Horslunde Church (Horslunde Kirke) is a Church of Denmark parish church located in the village of Horslunde, on the island of Lolland, in southeastern Denmark. The altarpiece and the pulpit date from 1594. Former Danish prime minister, Christian Ditlev Frederik Reventlow is buried in the churchyard.

==History==
The church was in Catholic times dedicated to Saint lians. In 1379, Guds Legems Tjeneste in Horslunde Church is mentioned. Nothing is known about its ownership in the Middle Ages apart from the fact that the Crown had appointment rights already prior to the Reformation. In 1686, it was presented to Peder Brandt of Pederstrup Manor.

In 1725, it came under the authority of the county of Christianssæde when it together with Pederstrup transferred to Christian Ditlev Reventlow. In 1819, Daniel Smith was appointed as parish priest of Horslunde-Nordlunde. In 1820, he was appointed as provost of Lollands Nørre Herred and in 1829 also of Lollands Søndre Herred. He maintained a close relationship with C. D. Reventlow. In 1834, he transferred to Stege on Møn.

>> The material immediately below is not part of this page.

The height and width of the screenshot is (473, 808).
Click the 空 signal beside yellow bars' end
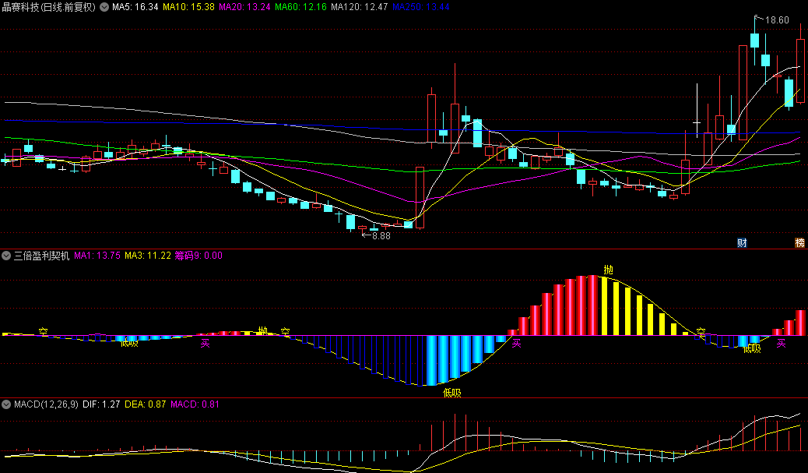(701, 331)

On 1 April 1031, it gained its independence.

==Interior==
Christian Ditlev Reventlow is buried inside the church. C.D.F. Reventlow, Frederik Reventlow, and Frederikke Charlotte Reventlow are interred in the surrounding graveyard.

==Churchyard==
The surrounding churchyard is unusually large and has most likely been expanded in all directions.

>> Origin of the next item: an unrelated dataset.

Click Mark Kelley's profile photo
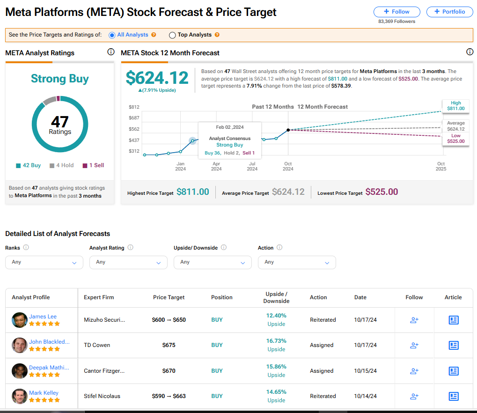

Notable burials in the churchyard include:
- Christian Ditlev Frederik Reventlow (1748–1827), count and landowner
- Frederik Reventlow (1747–1822), diplomat
- Frederikke Charlotte Reventlow (1727–1952), countess and writer
- Christian Stolberg (1748–1821), district governor, writer and translator
- Louise Stolberg (1746–1824), saloniste, playwright and letter writer.